O Hospital São Francisco de Assis (HSFA), de Parobé, realizou, na madruada desta quinta-feira (27), a sua primeira captação de órgãos para transplante. O diagnóstico foi procedido pela equipe de emergência da casa de saúde parobeense, coordenada pelo médico Alexandre Farret, com apoio da Organização Estadual de Procura de Órgãos (OPO), que apoia os hospitais e se reporta à Central de Transplantes. Segundo as informações, o procedimento de captação de órgãos foi realizado pela equipe transplantadora da Santa Casa de Misericórdia, de Porto Alegre, que se deslocou a Parobé.
Conforme a diretora-técnica do Hospital São Francisco, Caroline Salim, no Brasil, existe uma legislação que regulamenta os transplantes, que são todos realizados pelo Sistema Único de Saúde (SUS). Cada estado tem uma Central de Transplantes, porém com uma lista única. Quando há um doador, a Central de Transplantes roda a lista pra ver quem está à espera daquele órgão. “Poder contribuir com o transplante de órgãos é um passo muito importante para o Hospital São Francisco de Assis”, declara.
A doação atendeu ao desejo da família, que transformou a dor da perda em esperança para outras pessoas que dependem do transplante para viver. Para que todo o processo tivesse sucesso, a atuação rápida da equipe do Hospital São Francisco após o diagnóstico do paciente foi muito importante para a manutenção dos órgãos. Foram doados os dois rins e o fígado.
Conforme uma enfermeira do HSFA que participou do processo, foi momento difícil e doloroso para família, mas a emoção tomou conta de todos com a possibilidade salvar outras vidas. “Foi impactante fazer parte deste momento histórico para o hospital. Entendemos, nos solidarizamos e sentimos a dor da família, mas como profissional me sinto honrada e grata em ter participado deste processo”, relata a profissional.

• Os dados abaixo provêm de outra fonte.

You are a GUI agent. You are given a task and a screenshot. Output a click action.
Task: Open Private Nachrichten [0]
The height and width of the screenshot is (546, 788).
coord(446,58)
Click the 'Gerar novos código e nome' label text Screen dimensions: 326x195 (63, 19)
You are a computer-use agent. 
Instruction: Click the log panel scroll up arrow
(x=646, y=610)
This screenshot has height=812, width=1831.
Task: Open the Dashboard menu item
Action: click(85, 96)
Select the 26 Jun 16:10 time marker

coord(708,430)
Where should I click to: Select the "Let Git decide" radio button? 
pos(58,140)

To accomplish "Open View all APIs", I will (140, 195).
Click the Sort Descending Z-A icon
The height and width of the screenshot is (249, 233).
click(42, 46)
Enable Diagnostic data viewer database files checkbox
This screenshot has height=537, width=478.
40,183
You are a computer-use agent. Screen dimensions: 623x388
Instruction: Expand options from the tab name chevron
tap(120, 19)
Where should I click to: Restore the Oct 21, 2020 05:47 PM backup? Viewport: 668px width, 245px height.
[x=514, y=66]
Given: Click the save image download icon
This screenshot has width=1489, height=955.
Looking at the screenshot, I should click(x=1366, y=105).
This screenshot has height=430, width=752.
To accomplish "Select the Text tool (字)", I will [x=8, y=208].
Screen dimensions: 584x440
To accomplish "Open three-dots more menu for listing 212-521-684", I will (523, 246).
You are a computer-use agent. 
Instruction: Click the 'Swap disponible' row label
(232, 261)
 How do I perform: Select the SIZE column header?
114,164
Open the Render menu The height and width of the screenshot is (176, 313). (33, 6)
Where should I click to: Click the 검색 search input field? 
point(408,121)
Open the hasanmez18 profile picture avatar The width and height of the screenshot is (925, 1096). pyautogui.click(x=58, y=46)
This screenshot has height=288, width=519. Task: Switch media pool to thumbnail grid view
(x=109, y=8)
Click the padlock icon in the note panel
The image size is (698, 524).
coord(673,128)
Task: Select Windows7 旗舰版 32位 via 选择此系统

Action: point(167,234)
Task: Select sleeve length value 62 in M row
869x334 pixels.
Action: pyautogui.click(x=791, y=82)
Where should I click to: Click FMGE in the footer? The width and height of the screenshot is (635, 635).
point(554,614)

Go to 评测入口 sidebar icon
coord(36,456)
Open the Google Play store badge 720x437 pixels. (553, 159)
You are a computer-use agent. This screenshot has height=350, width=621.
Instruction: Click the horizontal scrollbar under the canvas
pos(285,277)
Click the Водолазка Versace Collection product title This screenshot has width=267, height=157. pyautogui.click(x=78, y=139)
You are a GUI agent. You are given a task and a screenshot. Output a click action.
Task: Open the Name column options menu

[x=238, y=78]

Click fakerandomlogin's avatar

Segundo a médica Caroline, no Brasil ainda existe muita negativa familiar à doação por desinformação. “As famílias ainda tem muitas dúvidas. Poucos sabem, por exemplo, que um doador pode salvar até oito vidas”, declara. Ela ainda reforça que o diagnóstico de morte encefálica é um diagnóstico de óbito. São realizados três testes por médicos diferentes, sendo dois testes clínicos e o terceiro de imagem do cérebro, não deixando dúvidas.